Reste que pour le moment, la réglementation en vigueur est contraignante. En effet, la pratique est encadrée par l’arrêté du 13 mars 2020 relatif aux conditions de transformation des véhicules à motorisation thermique en motorisation électrique à batterie ou à pile à combustible, et chaque homologation n’est valable que pour un seul véhicule. Or, si le secteur s’est très largement professionnalisé et est entré dans une phase d’accélération indéniable, les processus sont longs et coûteux, ce qui freine largement l’industrialisation des kits.
Une réglementation à simplifier…
« L'homologation est un enjeu de taille car elle assure la sécurité de l'utilisateur finale. Par ce biais, on s'élève finalement au rang de constructeurs avec les mêmes exigences », explique Clément Fleau, co-fondateur et président de Noil, porte-parole du métier Rétrofit au sein de Mobilians. Mais « pour accélérer le rythme, il est crucial de mettre en place un cadre réglementaire adapté, afin d'encourager le développement tout en assurant la sécurité et la fiabilité des conversions », complète Frédéric Strady, directeur général de Qinomic. « On essaye donc, avec le Gouvernement, de massifier ce marché et de lever les verrous qui existent », continue Dorothée Dayraut-Jullian, directrice des affaires publiques et de la communication de Mobilians.

LISTE –

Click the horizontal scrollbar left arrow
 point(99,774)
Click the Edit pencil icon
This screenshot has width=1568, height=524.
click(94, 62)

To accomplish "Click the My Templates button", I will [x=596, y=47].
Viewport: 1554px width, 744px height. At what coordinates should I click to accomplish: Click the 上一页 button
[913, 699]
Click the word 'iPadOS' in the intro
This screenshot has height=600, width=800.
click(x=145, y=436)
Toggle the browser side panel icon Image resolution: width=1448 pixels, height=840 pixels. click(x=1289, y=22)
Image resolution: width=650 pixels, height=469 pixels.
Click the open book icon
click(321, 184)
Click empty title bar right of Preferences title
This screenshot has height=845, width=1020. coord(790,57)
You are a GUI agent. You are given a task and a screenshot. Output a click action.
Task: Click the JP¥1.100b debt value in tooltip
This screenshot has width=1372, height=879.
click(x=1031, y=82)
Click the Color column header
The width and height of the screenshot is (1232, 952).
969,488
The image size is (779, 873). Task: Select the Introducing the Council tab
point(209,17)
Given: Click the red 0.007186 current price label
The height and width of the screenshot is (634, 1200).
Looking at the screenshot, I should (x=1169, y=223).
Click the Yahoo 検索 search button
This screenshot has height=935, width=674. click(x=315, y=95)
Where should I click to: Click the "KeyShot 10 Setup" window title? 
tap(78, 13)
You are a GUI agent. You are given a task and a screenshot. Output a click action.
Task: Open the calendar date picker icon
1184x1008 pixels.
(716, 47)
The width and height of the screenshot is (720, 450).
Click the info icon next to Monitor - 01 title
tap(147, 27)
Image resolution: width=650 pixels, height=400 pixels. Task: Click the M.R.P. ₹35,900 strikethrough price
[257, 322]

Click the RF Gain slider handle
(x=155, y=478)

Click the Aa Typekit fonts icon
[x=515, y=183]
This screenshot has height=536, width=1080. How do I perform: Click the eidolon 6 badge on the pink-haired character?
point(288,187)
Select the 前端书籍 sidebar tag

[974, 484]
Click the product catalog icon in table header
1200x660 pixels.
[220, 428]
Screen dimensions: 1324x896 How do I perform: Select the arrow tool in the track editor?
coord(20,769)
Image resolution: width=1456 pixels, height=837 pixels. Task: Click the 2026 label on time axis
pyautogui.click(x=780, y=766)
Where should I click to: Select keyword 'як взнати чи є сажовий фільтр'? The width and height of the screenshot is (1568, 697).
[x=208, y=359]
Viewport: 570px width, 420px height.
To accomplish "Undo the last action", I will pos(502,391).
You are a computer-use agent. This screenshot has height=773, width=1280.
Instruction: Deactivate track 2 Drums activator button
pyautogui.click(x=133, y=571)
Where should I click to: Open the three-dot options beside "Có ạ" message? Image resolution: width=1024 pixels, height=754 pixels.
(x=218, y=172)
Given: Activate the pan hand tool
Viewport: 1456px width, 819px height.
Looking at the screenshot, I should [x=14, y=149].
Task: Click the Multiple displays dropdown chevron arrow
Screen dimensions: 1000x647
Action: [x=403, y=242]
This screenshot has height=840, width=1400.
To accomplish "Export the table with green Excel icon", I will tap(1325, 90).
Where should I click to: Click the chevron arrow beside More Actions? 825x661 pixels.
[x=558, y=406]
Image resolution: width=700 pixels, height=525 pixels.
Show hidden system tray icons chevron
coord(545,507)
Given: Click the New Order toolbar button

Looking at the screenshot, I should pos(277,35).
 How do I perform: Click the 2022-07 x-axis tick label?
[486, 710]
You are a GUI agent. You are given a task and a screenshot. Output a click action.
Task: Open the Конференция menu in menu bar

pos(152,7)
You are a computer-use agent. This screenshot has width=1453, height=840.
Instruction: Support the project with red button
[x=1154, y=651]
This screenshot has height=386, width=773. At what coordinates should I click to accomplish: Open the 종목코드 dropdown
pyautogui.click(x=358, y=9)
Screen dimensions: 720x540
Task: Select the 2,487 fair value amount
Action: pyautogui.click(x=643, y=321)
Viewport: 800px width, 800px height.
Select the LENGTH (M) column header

TÂCHES À FAIRE –
A) Dites si chacune des affirmations suivantes concorde avec l'extrait, en répondant par oui ou par non et en citant les mots décisifs : (i) l'arrêté qui encadre la pratique date du 13 mars 2020 ; (ii) une homologation vaut pour plusieurs véhicules ; (iii) Clément Fleau est le directeur général de Qinomic.
B) D'après l'extrait, quelle fonction Dorothée Dayraut-Jullian occupe-t-elle chez Mobilians ?
C) Recopiez fidèlement le passage de l'extrait qui va de « Reste que pour » jusqu'à « l’industrialisation des kits. » inclus.
La liste ci-dessus constitue un matériau à part, sans lien avec l'extrait.

SOLUTIONS –
A)
(i) Oui : « l’arrêté du 13 mars 2020 ».
(ii) Non : « chaque homologation n’est valable que pour un seul véhicule ».
(iii) Non : « Frédéric Strady, directeur général de Qinomic ».

B) Elle est directrice des affaires publiques et de la communication de Mobilians.

C)
Reste que pour le moment, la réglementation en vigueur est contraignante. En effet, la pratique est encadrée par l’arrêté du 13 mars 2020 relatif aux conditions de transformation des véhicules à motorisation thermique en motorisation électrique à batterie ou à pile à combustible, et chaque homologation n’est valable que pour un seul véhicule. Or, si le secteur s’est très largement professionnalisé et est entré dans une phase d’accélération indéniable, les processus sont longs et coûteux, ce qui freine largement l’industrialisation des kits.